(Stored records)
========================================================================

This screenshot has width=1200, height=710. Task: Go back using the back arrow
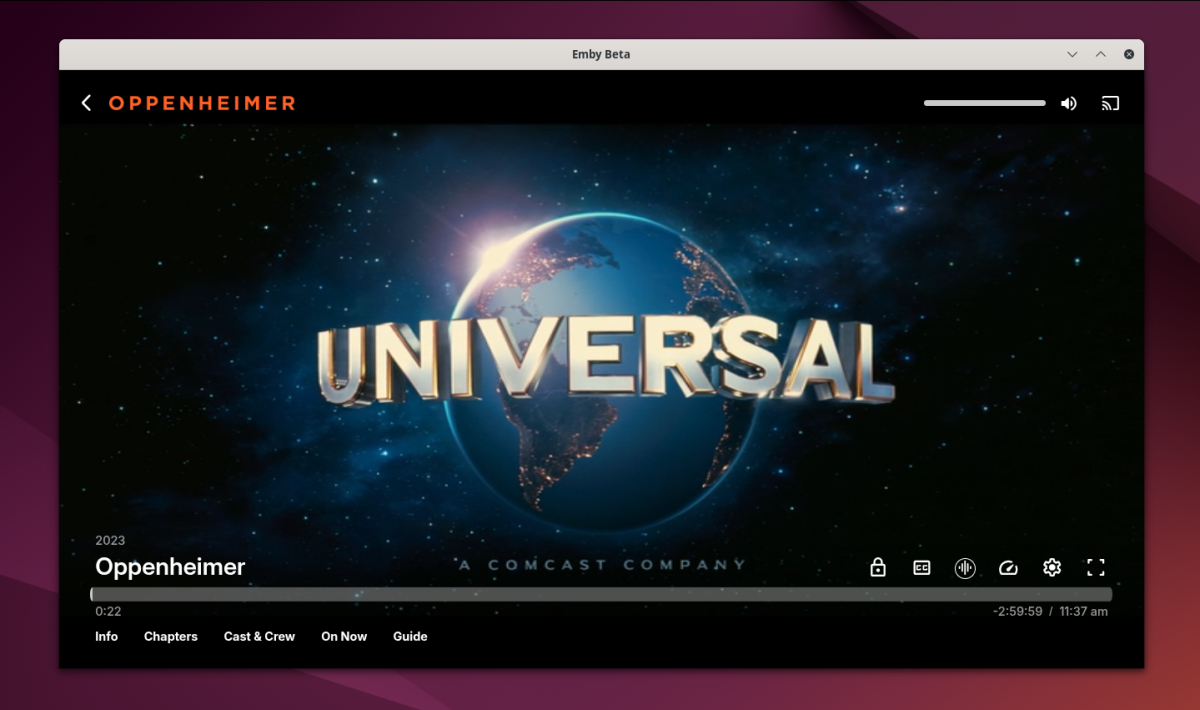point(85,102)
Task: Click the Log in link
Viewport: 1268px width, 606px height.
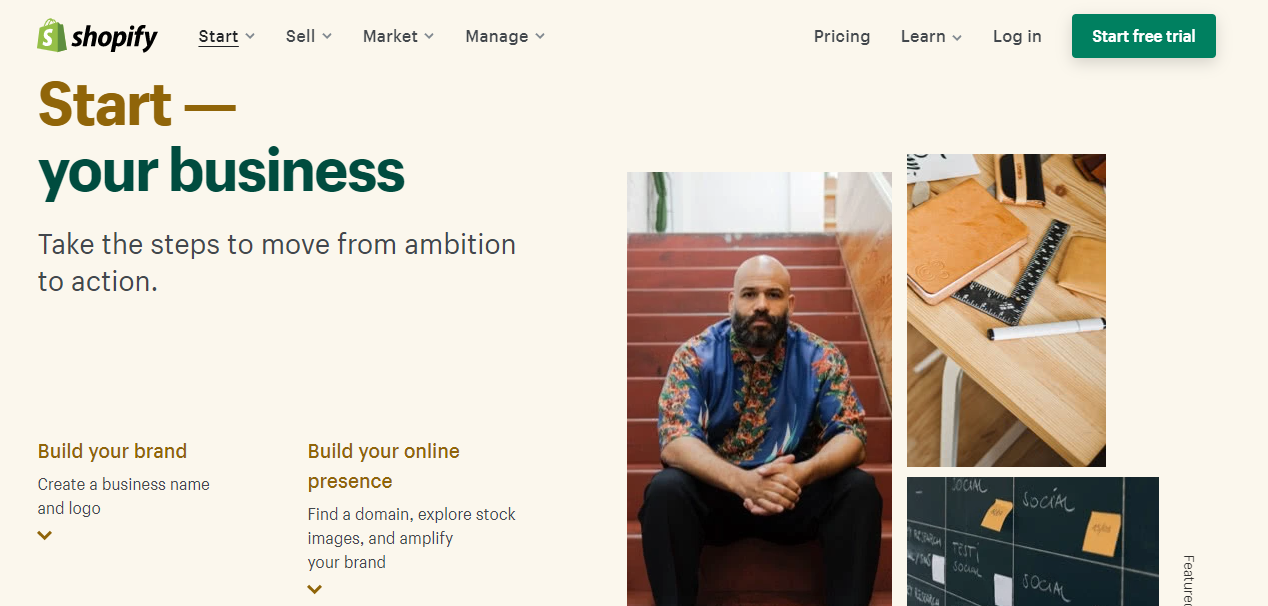Action: (x=1016, y=36)
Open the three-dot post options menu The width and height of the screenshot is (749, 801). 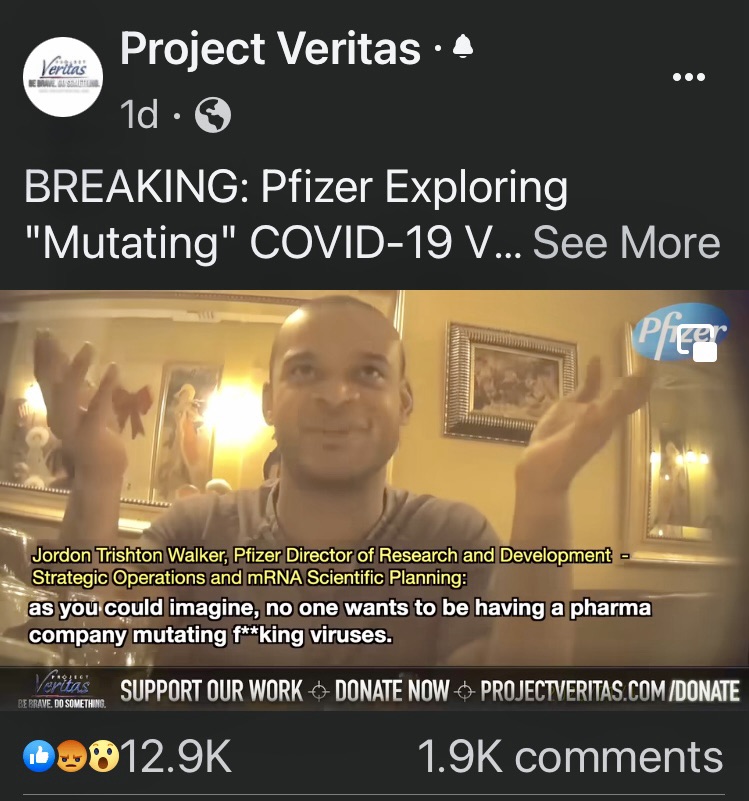pyautogui.click(x=689, y=77)
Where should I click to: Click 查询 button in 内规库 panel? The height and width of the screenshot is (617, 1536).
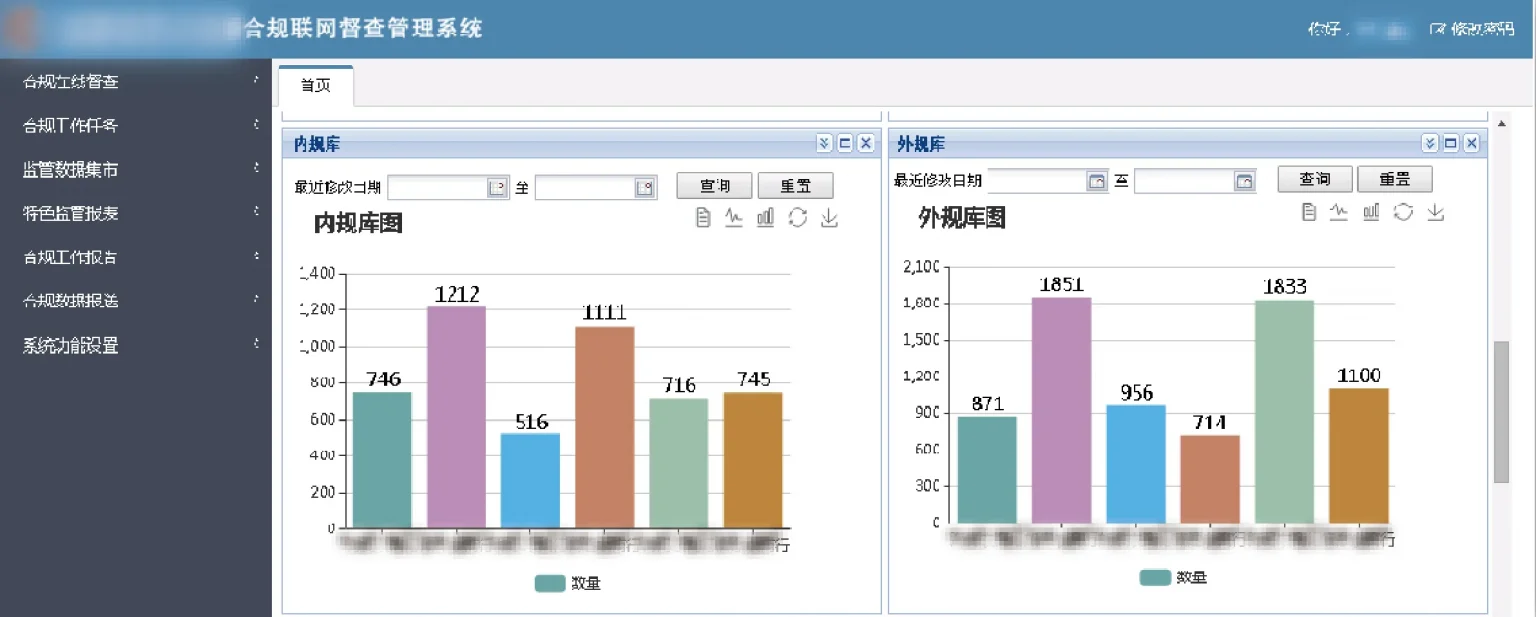714,186
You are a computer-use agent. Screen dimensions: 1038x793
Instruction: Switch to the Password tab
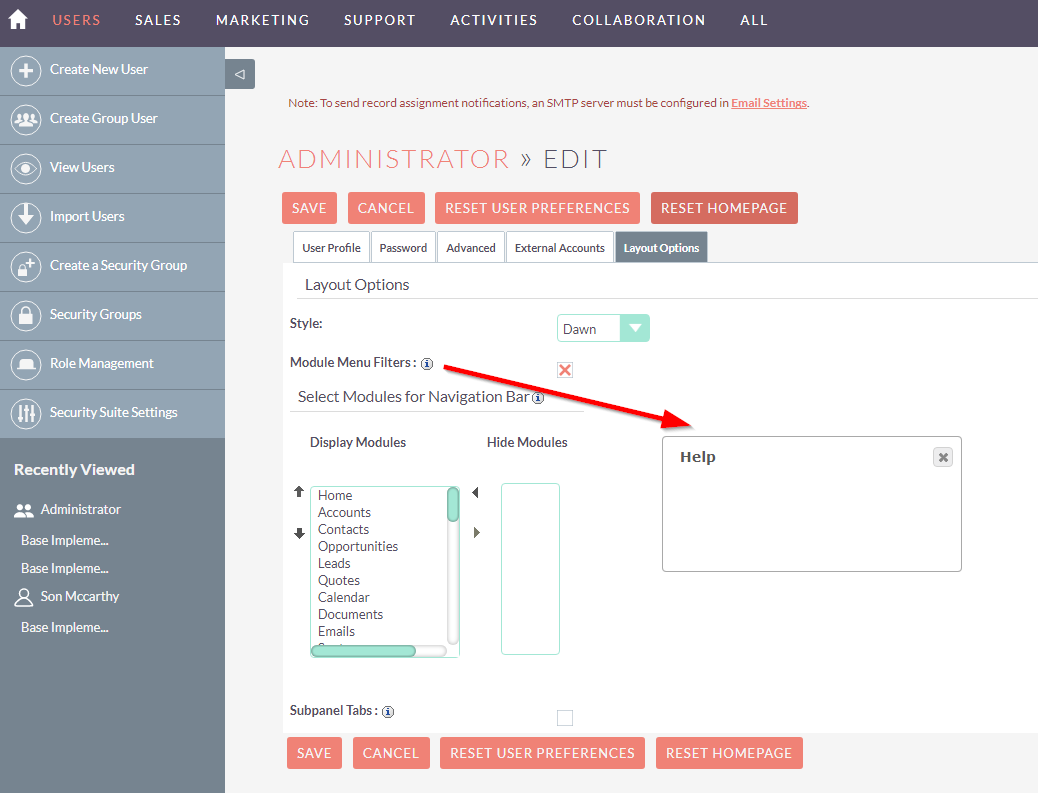coord(403,246)

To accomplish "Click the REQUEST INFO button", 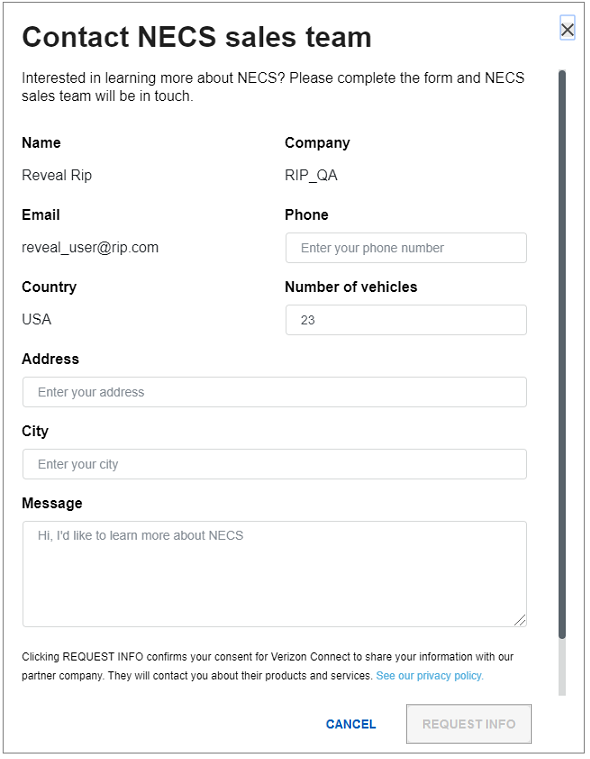I will (469, 724).
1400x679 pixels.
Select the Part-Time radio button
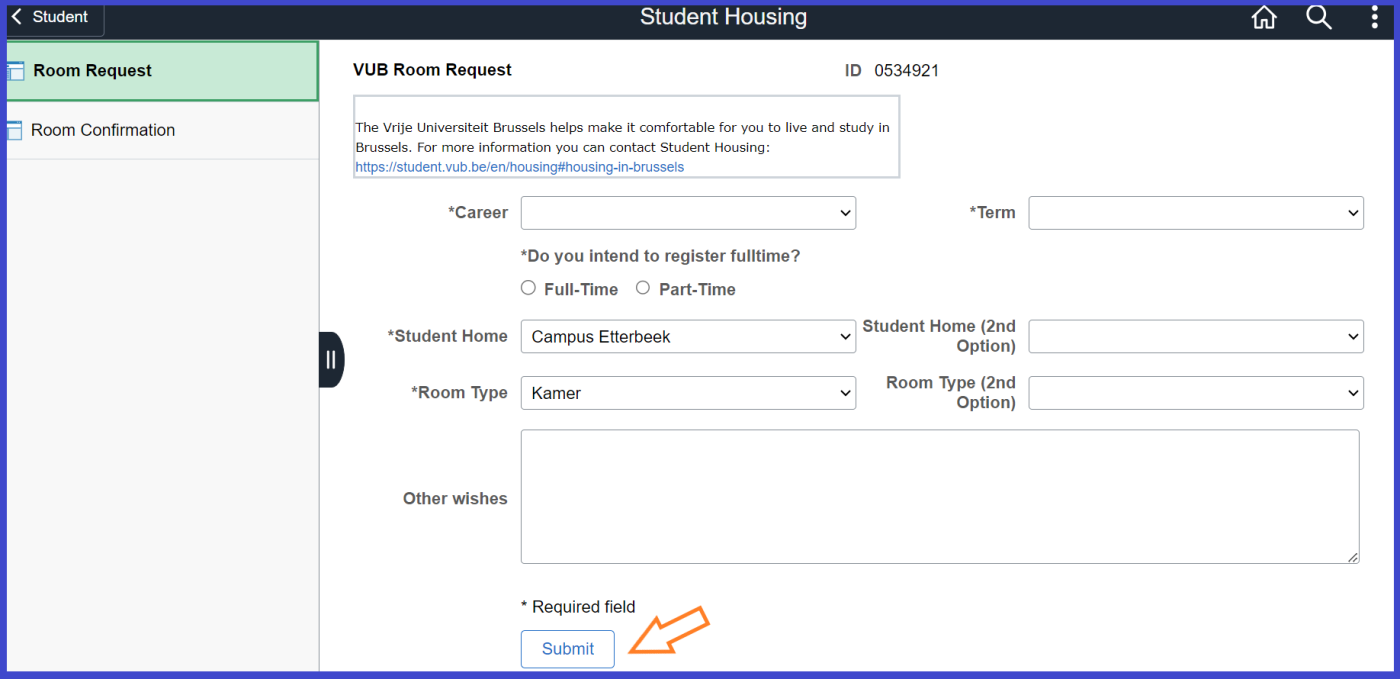643,288
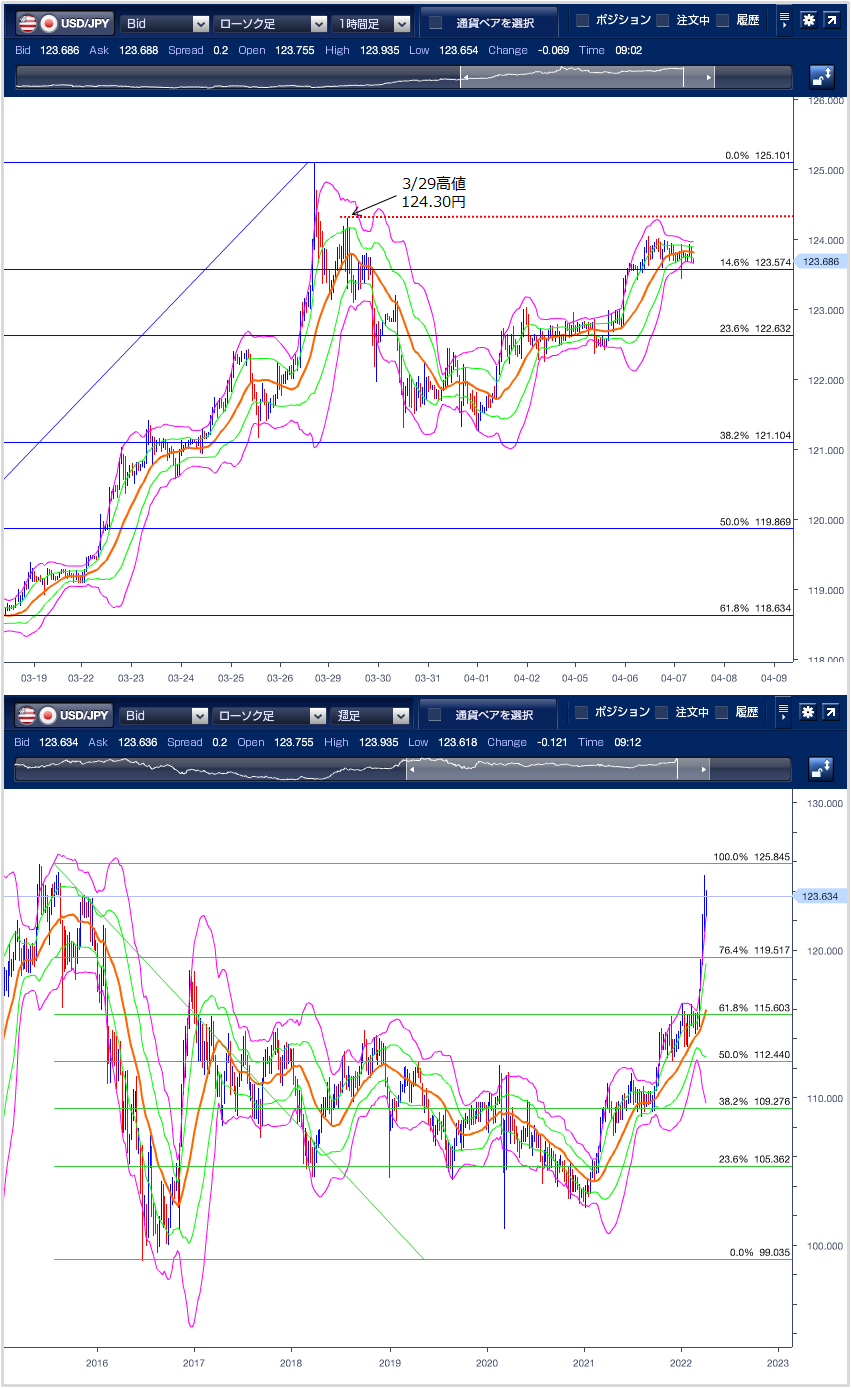Expand the Bid dropdown in top chart

coord(164,24)
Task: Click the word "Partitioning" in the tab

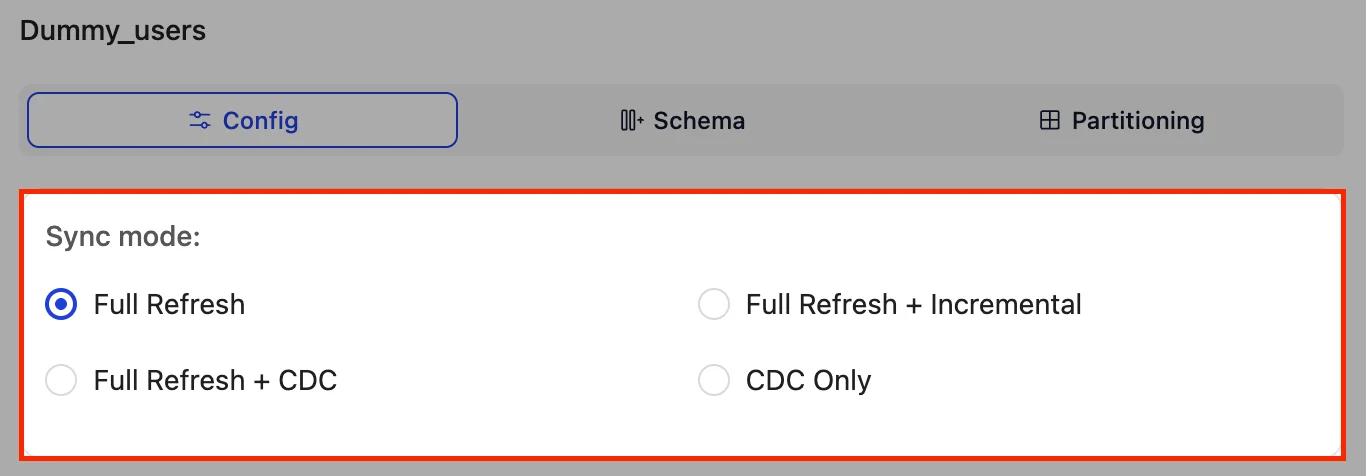Action: [x=1138, y=121]
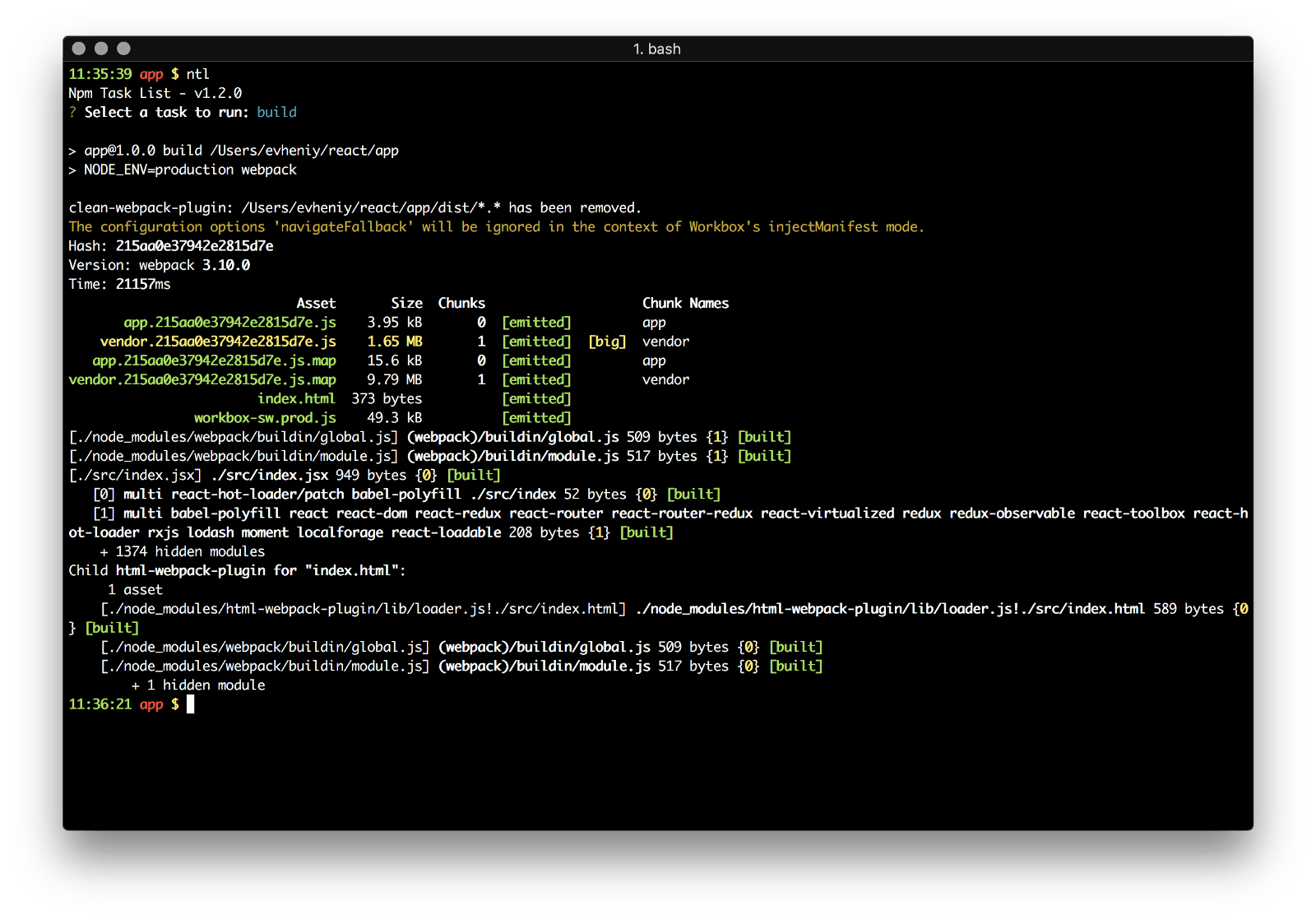Click app.215aa0e37942e2815d7e.js.map asset name
The image size is (1316, 920).
[x=214, y=360]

========================================================================

▶ [Task goal] Print exactly the lines from the one containing "Select the Part-Time radio button" through the last line of the records, both included, and leave out the pictures.

▶ [Solution below]
Select the Part-Time radio button
643,288
Expand the Bid dropdown in top chart

coord(164,24)
Task: Click the word "Partitioning" in the tab

Action: [x=1138, y=121]
Click app.215aa0e37942e2815d7e.js.map asset name
The image size is (1316, 920).
[x=214, y=360]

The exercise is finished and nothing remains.